=== Section Start ===
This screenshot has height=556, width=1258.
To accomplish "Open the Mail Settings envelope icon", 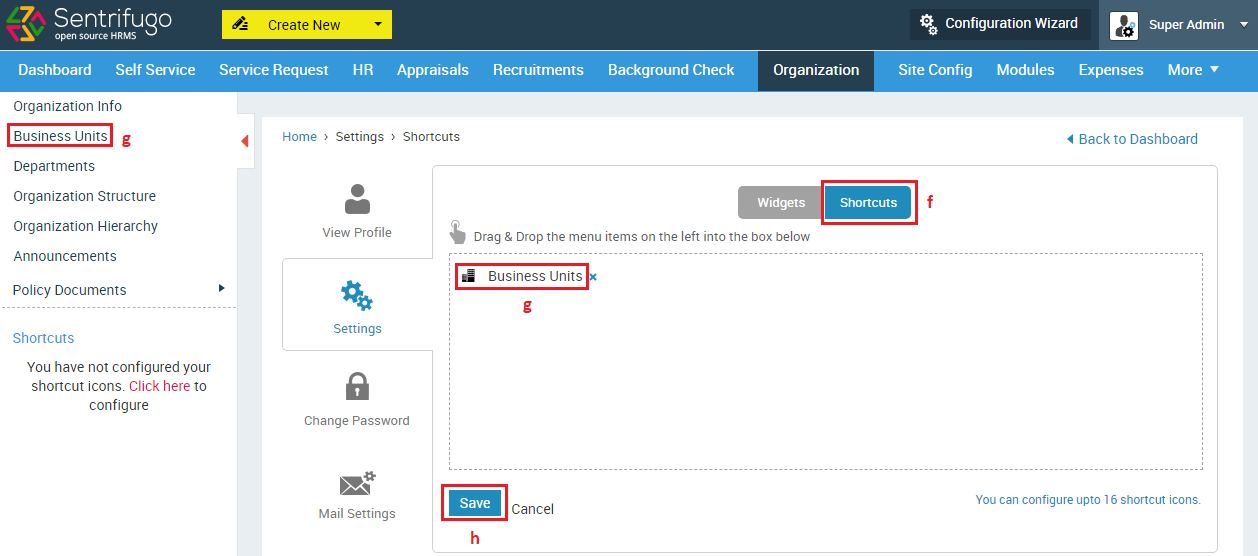I will click(x=357, y=484).
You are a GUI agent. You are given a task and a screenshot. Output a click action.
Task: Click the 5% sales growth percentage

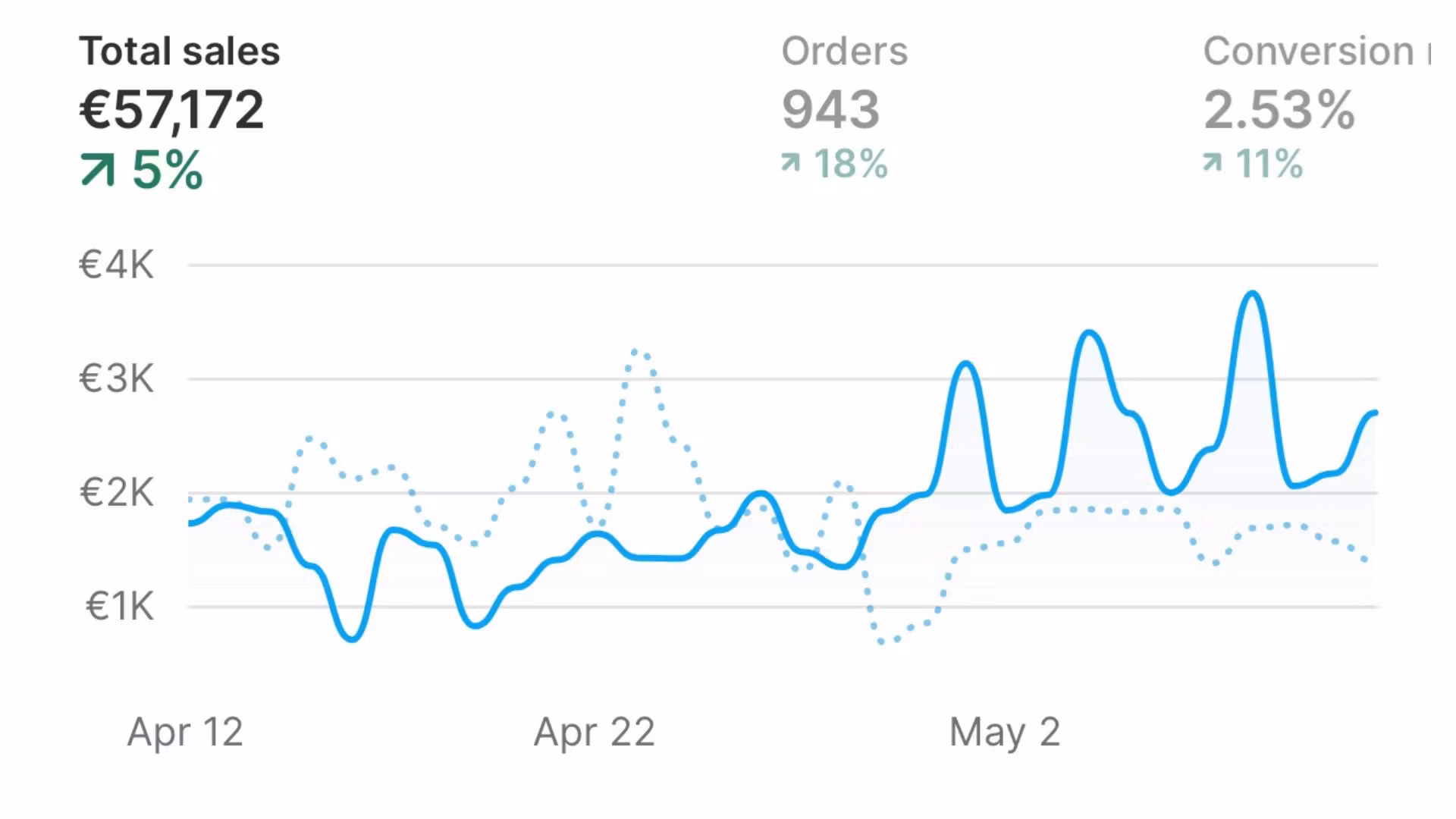click(168, 169)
=== Section End ===
TASK PROMPT
Repeat verbatim the lines from the one holding "You are a GUI" through the end of the listing above, both ends included, but not the pictures.

EXERCISE ANSWER
You are a GUI agent. You are given a task and a screenshot. Output a click action.
Task: Click the 5% sales growth percentage

click(168, 169)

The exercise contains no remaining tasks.